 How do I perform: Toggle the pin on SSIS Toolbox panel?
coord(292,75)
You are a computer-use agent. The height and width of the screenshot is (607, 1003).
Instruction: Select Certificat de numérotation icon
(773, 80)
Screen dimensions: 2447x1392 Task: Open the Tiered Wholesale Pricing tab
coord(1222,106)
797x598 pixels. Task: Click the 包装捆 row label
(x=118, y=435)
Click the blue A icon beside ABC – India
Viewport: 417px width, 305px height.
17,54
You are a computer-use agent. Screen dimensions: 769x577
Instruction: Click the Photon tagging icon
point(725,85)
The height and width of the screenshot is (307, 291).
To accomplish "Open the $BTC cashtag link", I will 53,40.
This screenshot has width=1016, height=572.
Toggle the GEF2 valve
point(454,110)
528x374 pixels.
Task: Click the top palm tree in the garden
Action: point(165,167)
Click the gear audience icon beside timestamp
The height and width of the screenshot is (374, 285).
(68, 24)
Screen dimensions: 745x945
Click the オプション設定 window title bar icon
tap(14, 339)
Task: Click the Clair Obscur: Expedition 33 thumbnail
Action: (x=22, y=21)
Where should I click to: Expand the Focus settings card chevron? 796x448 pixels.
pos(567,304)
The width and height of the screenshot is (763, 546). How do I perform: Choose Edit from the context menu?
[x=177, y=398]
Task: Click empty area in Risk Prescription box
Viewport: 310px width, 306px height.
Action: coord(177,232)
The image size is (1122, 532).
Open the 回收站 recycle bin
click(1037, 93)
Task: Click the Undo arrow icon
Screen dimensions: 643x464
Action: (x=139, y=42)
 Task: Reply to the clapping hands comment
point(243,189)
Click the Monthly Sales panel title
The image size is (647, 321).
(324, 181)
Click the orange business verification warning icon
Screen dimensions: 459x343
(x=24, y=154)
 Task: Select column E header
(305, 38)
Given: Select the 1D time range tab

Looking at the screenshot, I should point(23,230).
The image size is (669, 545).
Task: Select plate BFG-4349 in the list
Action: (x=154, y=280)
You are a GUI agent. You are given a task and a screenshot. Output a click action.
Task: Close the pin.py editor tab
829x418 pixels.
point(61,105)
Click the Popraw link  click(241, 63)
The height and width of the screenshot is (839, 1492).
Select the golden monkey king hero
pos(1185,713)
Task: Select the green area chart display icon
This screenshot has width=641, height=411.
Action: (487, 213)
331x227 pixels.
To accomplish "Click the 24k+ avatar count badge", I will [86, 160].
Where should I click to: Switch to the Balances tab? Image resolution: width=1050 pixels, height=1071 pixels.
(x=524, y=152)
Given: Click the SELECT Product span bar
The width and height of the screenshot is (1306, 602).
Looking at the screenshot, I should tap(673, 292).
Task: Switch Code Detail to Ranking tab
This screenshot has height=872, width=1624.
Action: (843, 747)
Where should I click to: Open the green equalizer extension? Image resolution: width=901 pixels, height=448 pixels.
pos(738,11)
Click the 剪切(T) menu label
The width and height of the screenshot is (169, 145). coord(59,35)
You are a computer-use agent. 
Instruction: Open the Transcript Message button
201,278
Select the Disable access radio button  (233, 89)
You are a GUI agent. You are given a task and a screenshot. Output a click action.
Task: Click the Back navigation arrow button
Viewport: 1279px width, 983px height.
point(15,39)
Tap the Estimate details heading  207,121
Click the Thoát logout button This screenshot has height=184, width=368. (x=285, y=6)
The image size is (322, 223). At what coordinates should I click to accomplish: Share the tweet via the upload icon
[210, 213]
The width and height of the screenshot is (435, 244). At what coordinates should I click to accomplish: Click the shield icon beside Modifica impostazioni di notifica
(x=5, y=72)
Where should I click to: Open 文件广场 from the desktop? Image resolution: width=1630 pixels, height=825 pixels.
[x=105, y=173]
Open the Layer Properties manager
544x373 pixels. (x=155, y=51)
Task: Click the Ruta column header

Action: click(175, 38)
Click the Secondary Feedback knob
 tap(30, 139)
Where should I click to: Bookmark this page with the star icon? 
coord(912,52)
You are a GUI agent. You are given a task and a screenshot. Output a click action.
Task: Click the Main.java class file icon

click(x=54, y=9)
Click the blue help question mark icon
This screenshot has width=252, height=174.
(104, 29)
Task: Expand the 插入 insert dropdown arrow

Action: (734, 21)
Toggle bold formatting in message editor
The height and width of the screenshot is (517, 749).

## Exercise
The full set of records must be transcribed character for character.

## Your response
 How do I perform: Toggle the pin on SSIS Toolbox panel?
coord(292,75)
You are a computer-use agent. The height and width of the screenshot is (607, 1003).
Instruction: Select Certificat de numérotation icon
(773, 80)
Screen dimensions: 2447x1392 Task: Open the Tiered Wholesale Pricing tab
coord(1222,106)
797x598 pixels. Task: Click the 包装捆 row label
(x=118, y=435)
Click the blue A icon beside ABC – India
Viewport: 417px width, 305px height.
17,54
You are a computer-use agent. Screen dimensions: 769x577
Instruction: Click the Photon tagging icon
point(725,85)
The height and width of the screenshot is (307, 291).
To accomplish "Open the $BTC cashtag link", I will 53,40.
This screenshot has width=1016, height=572.
Toggle the GEF2 valve
point(454,110)
528x374 pixels.
Task: Click the top palm tree in the garden
Action: point(165,167)
Click the gear audience icon beside timestamp
The height and width of the screenshot is (374, 285).
(68, 24)
Screen dimensions: 745x945
Click the オプション設定 window title bar icon
tap(14, 339)
Task: Click the Clair Obscur: Expedition 33 thumbnail
Action: (x=22, y=21)
Where should I click to: Expand the Focus settings card chevron? 796x448 pixels.
pos(567,304)
The width and height of the screenshot is (763, 546). How do I perform: Choose Edit from the context menu?
[x=177, y=398]
Task: Click empty area in Risk Prescription box
Viewport: 310px width, 306px height.
Action: coord(177,232)
The image size is (1122, 532).
Open the 回收站 recycle bin
click(1037, 93)
Task: Click the Undo arrow icon
Screen dimensions: 643x464
Action: (x=139, y=42)
 Task: Reply to the clapping hands comment
point(243,189)
Click the Monthly Sales panel title
The image size is (647, 321).
(324, 181)
Click the orange business verification warning icon
Screen dimensions: 459x343
(x=24, y=154)
 Task: Select column E header
(305, 38)
Given: Select the 1D time range tab

Looking at the screenshot, I should point(23,230).
The image size is (669, 545).
Task: Select plate BFG-4349 in the list
Action: (x=154, y=280)
You are a GUI agent. You are given a task and a screenshot. Output a click action.
Task: Close the pin.py editor tab
829x418 pixels.
point(61,105)
Click the Popraw link  click(241, 63)
The height and width of the screenshot is (839, 1492).
Select the golden monkey king hero
pos(1185,713)
Task: Select the green area chart display icon
This screenshot has width=641, height=411.
Action: (487, 213)
331x227 pixels.
To accomplish "Click the 24k+ avatar count badge", I will [86, 160].
Where should I click to: Switch to the Balances tab? Image resolution: width=1050 pixels, height=1071 pixels.
(x=524, y=152)
Given: Click the SELECT Product span bar
The width and height of the screenshot is (1306, 602).
Looking at the screenshot, I should tap(673, 292).
Task: Switch Code Detail to Ranking tab
This screenshot has height=872, width=1624.
Action: (843, 747)
Where should I click to: Open the green equalizer extension? Image resolution: width=901 pixels, height=448 pixels.
pos(738,11)
Click the 剪切(T) menu label
The width and height of the screenshot is (169, 145). coord(59,35)
You are a computer-use agent. 
Instruction: Open the Transcript Message button
201,278
Select the Disable access radio button  (233, 89)
You are a GUI agent. You are given a task and a screenshot. Output a click action.
Task: Click the Back navigation arrow button
Viewport: 1279px width, 983px height.
point(15,39)
Tap the Estimate details heading  207,121
Click the Thoát logout button This screenshot has height=184, width=368. (x=285, y=6)
The image size is (322, 223). At what coordinates should I click to accomplish: Share the tweet via the upload icon
[210, 213]
The width and height of the screenshot is (435, 244). At what coordinates should I click to accomplish: Click the shield icon beside Modifica impostazioni di notifica
(x=5, y=72)
Where should I click to: Open 文件广场 from the desktop? Image resolution: width=1630 pixels, height=825 pixels.
[x=105, y=173]
Open the Layer Properties manager
544x373 pixels. (x=155, y=51)
Task: Click the Ruta column header

Action: click(175, 38)
Click the Secondary Feedback knob
 tap(30, 139)
Where should I click to: Bookmark this page with the star icon? 
coord(912,52)
You are a GUI agent. You are given a task and a screenshot. Output a click action.
Task: Click the Main.java class file icon

click(x=54, y=9)
Click the blue help question mark icon
This screenshot has width=252, height=174.
(104, 29)
Task: Expand the 插入 insert dropdown arrow

Action: (734, 21)
Toggle bold formatting in message editor
The height and width of the screenshot is (517, 749).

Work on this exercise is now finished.